Selected top-ranked Crohn's disease and type 2 diabetes genes for which network data added support to GWAS evidence, measured as an increase in odds (prior = −1.7 for each)

graphic file with name 1109tbl1.jpg

HumanNet predicts cellular loss-of-function phenotypes

To evaluate the predictive power of the new network, we first examined cellular-level phenotypes. Many human diseases reflect failures of core cellular machinery, e.g., failures of metabolism, DNA repair, replication, etc. For example, hereditary nonpolyposis colorectal carcinoma arises from mutations in DNA mismatch repair (Fishel et al. 1993; Miyaki et al. 1997), Zellweger syndrome arises from mutations in peroxisome biogenesis (Moser et al. 1995), and leukoencephalopathy with vanishing white matter arises from mutations in any of the subunits of translation initiation factor EIF2B1 (Leegwater et al. 2001; van der Knaap et al. 2002). A network for even a single eukaryotic cell will capture many of these basic processes and has the potential to prove predictive for genes for diverse human diseases. We therefore investigated whether the human gene network was predictive of cellular-level mutational phenotypes, focusing on cell survival and proliferation phenotypes from loss-of-function studies in cell culture.

We first asked whether genes essential to cell viability could be accurately identified using the gene network. Schlabach and colleagues identified about 600 genes that affect the viability and proliferation of normal human mammary epithelial cells (HMEC) by using multiplex short hairpin RNA (shRNA) screening (Schlabach et al. 2008). Although assayed largely for proliferation defects, these genes are highly likely to be essential for HMEC cell growth, given the incompletely penetrant phenotype induced by shRNA knockdown (Chang et al. 2006).

We found that the essential HMEC genes were, indeed, highly connected in HumanNet (Fig. 1B), as assessed by cross-validated receiver operating characteristic (ROC) analysis (see the Methods section).
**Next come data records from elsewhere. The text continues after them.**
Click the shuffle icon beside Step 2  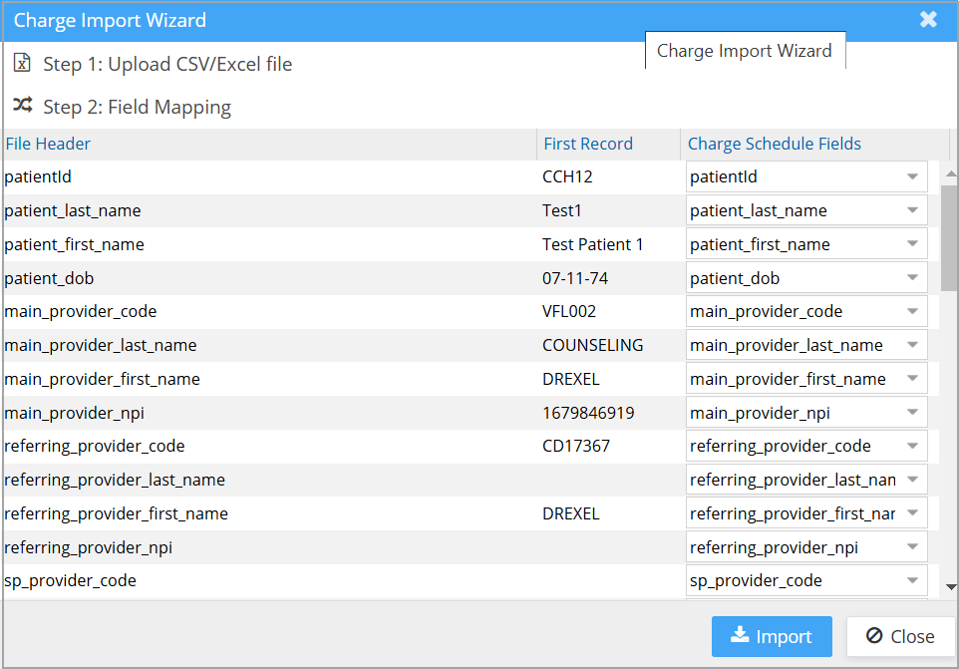point(22,106)
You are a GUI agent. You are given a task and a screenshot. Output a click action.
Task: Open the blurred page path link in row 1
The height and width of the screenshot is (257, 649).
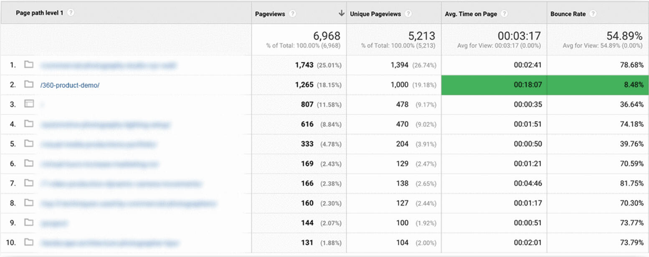[x=108, y=65]
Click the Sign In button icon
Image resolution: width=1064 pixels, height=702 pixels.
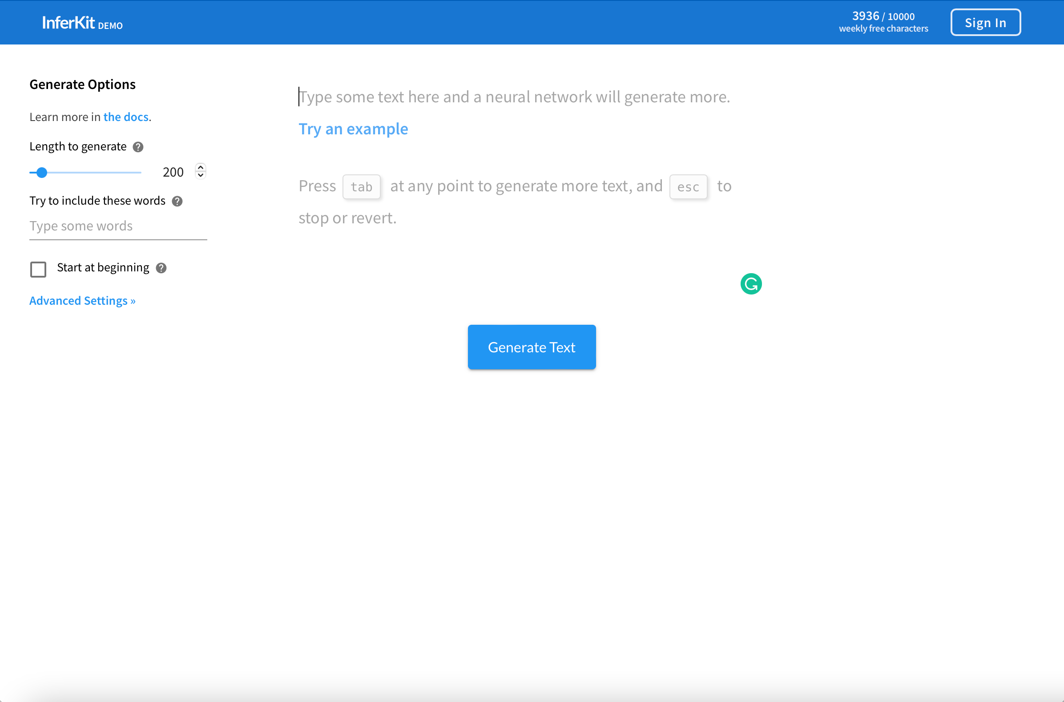(986, 23)
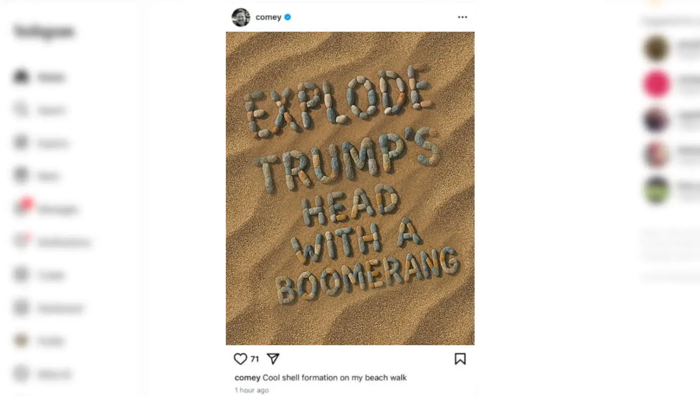Screen dimensions: 700x396
Task: Click the blurred Instagram logo in sidebar
Action: click(x=44, y=32)
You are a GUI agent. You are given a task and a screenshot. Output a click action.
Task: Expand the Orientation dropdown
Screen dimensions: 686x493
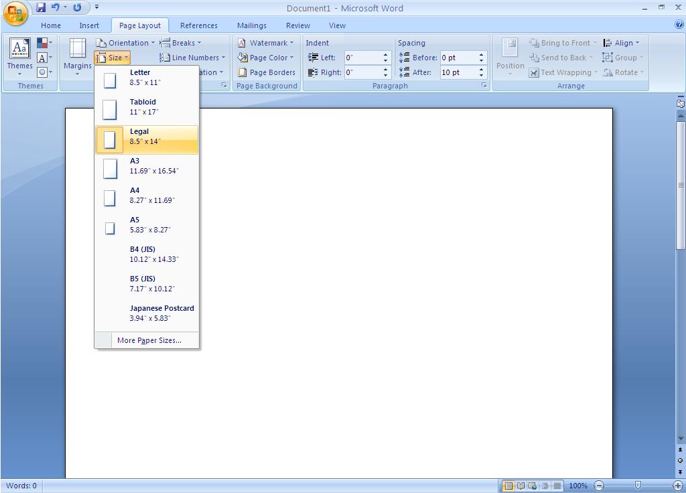(125, 43)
For example, ∼18% of all known essential genes, but only 2% of all genes not known to be essential, are connected to known essential genes in HumanNet, a ninefold enrichment. From these results we conclude that essential genes can be predicted on the basis of their connectivity to other essential genes in HumanNet.
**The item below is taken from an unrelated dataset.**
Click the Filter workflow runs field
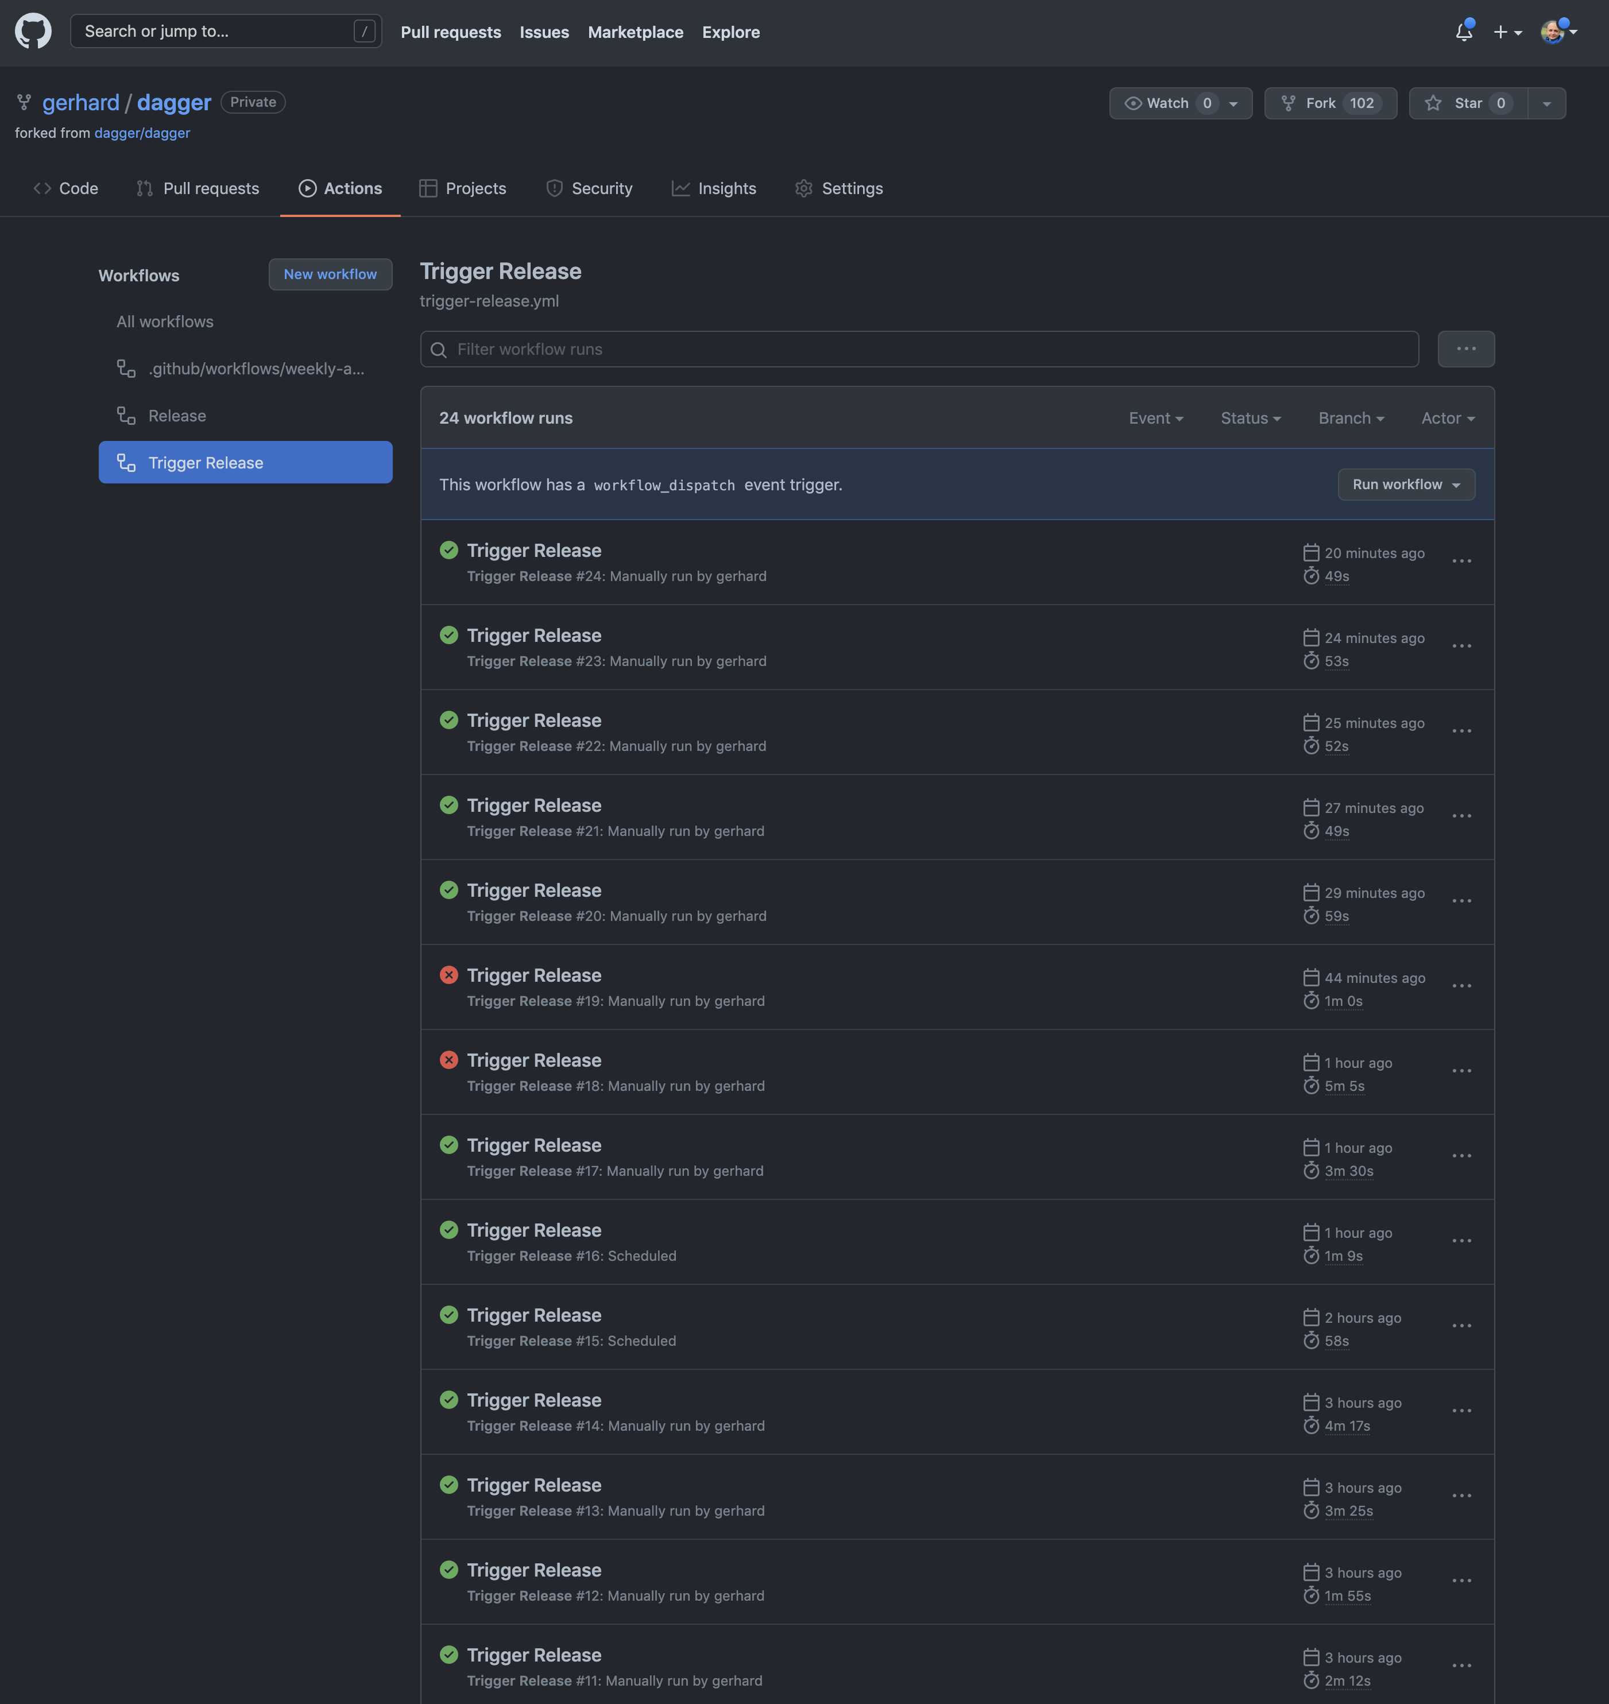The height and width of the screenshot is (1704, 1609). point(918,349)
This general level of predictability was also observed for more specific cellular phenotypes. We tested whether genes known to be required for HIV infection, as measured by large-scale RNAi knockdown (Brass et al. 2008), were predictable by guilt-by-association in HumanNet. Indeed, they showed a moderate degree of predictivity, at a level significantly higher than random chance (Fig. 1C).
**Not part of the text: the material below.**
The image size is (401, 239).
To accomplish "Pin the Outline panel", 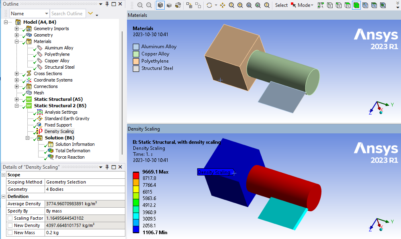I will click(107, 4).
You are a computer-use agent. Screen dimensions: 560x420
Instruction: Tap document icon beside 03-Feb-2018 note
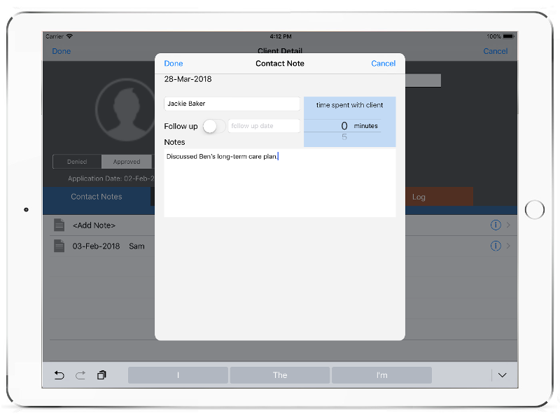coord(60,246)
The essentiality and viral infectivity phenotypes described above are single gene phenotypes, but yeast and worm gene networks have also proven generally predictive for bigenic phenotypes, such as synthetic genetic interactions (e.g., Lee et al. 2010b). We therefore next asked whether the human gene network could predict genetic interactions, focusing on two large-scale RNAi screens performed in mammalian cell culture. The first screen identified genes modulating expression of a core stemness regulator OCT4 (also known as POU5F1) in mouse embryonic stem cells (Ding et al. 2009). The second found genes acting as synthetic lethal interaction partners with oncogenic KRAS mutants expressed in a colorectal cancer cell line, screening for genes whose knockdown in the activated KRAS background resulted in cellular lethality (Luo et al. 2009). In both cases, genes identified by the screens were well predicted by guilt-by-association in HumanNet at rates significantly higher than random expectation (Fig. 1C). The high predictive strength (AUC = 0.81) for KRAS interactors is particularly notable, as such genes might be useful as cancer cell-specific drug targets (Luo et al. 2009). More generally, these tests confirm that the human gene network is predictive of a variety of cellular level loss-of-function phenotypes, including specific bigenic traits.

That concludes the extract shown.